Friday, October 03, 2008

Amazon.com

Checked this site today and the book is on it and available for purchase. It has been there since Sept 15. I was under the impression that it would take another 4 to 6 weeks. What a surprise that is! All you need to do is type in the name of the book Breaking The Silence.... A Survivor's Story and it will take you right to it. Here is what it looks like.







Breaking The Silence.... A Survivor's Story by Marie Coppla (Paperback - Sep 15, 2008)
Buy new: $15.50
2 Used & new from $15.50
Get it by Monday, Oct 6 if you order in the next 18 hours and choose one-day shipping.Eligible for FREE Super Saver Shipping.





I am so excited!!! Now it makes me want to print out the flyers and start going to the local independant bookstores around town.

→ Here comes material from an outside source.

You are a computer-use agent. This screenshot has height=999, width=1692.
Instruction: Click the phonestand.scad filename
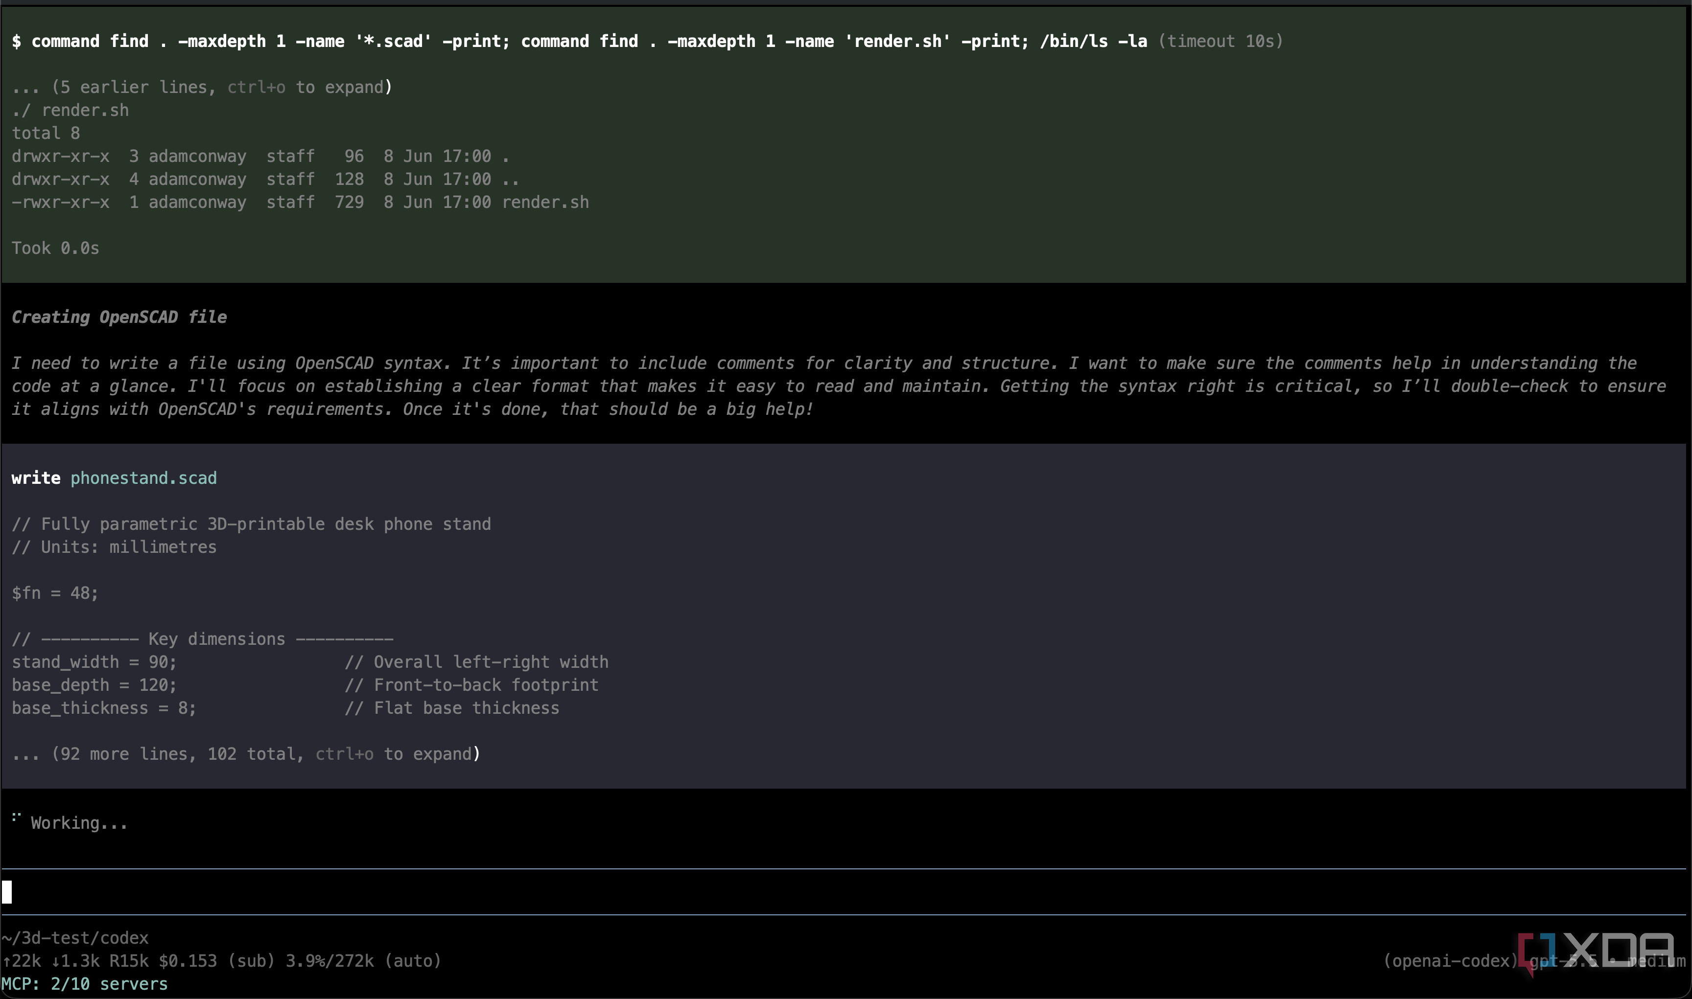click(143, 478)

I hope everybody has a great weekend.

Monday, October 01, 2007

New Poem

One of the things I have discovered about myself lately is that I am a very passionate person. I guess this passion reflects in my poetry. I have often been criticized in the past that my poetry has been dark and depressing. Whatever!
I wrote this only this morning. It is for my soulmate whomever he is. I may have already met him or I may never meet him.

Can't Wait

My eyes can't wait to see your beautiful face again
My lips can't wait to touch yours
My arms can't wait to hold you and never let go
My hands can't wait to touch every part of your body
My body can't wait to love you
My heart can't wait until I have yours
My soul can't wait to be with you forever

Wednesday, August 08, 2007

The Guardian

Dear sweet one we have finally laid you to rest,
Your sensitive soul is not put to the test.
You were sent to protect and guard,
To help us when life gets too hard.

You now sit quietly here on my shoulder,
To guard and guide as life grows colder.
We need to believe you did not die in vain
If you did nothing will be the same.

Saturday, August 04, 2007

Voices

This post is inspired by Sarah's latest post "Satan's Lies". Just want to let you know that you are not alone.

Voices


I lived my life by the voices in my head,
They have filled it with a lot of lead.
The voices tell me that the abuse was my fault,
This message was ingrained in my mind’s vault.
The voices tell me that things were not worth trying,
This lie I was always buying.
The voices told me that I am bad,
This has always made me truly sad.
The voices tell me that I do not deserve good things,
That is now why I have broken wings.

The voices tell me that I can’t do anything,
Therefore, I sat at home alone and did nothing.
The voices tell me that things will never get better,
Therefore, I let the sadness, anger and doubt fester.
The voices have always put me down,
That is why I walk around with a frown.
The voices tell me that I will never be good enough,
I am so tired of listening to that stuff.
The voices I have listened to for many years you see,
They have tricked me out of the person I thought I could be.
Now one voice tells me it is time to change the tape,
I am doing this now so from negativity I can escape.


I have let my negative thought patterns (and other things) rob me of the life I so richly deserve. My friend Kate always said to me it was time to "change the tapes". What she means is to start thinking positively about things and not let the "voices" take over and hinder me from living life and start seeing things in a different way.

Saturday, July 28, 2007

Survival

I did the best I could to survive,
If I didn’t, I wouldn’t be alive.
I read a lot to make my knowledge thrive,
It was only one way I knew to survive.
I spent many days and nights watching television,
It was part of my little prison.
Constant fantasies of a different life helped me cope,
They were creative and filled with scope.
I escaped the trauma through constant sleep,
The wounds were just too deep.
I pretended to get religion,
It compounded my existing lack of vision.


Many days I thought about suicide,
Because of the pain I had to hide.
Instead, I gave in to my addictions and destructive behaviors,
They became my only saviors.
I survived by constant isolation,
It was of no consolation.
I survived by putting on many masks,
Just so no one asks.
I always strived for perfection,
I don’t see it now when I look at my reflection.
Being funny and cynical helped me to get through the awful years,
I didn’t have to feel the pain or cry the tears.
I did all of these things, what it’s all for?
To save my life and now earn the title of SUVIVOR!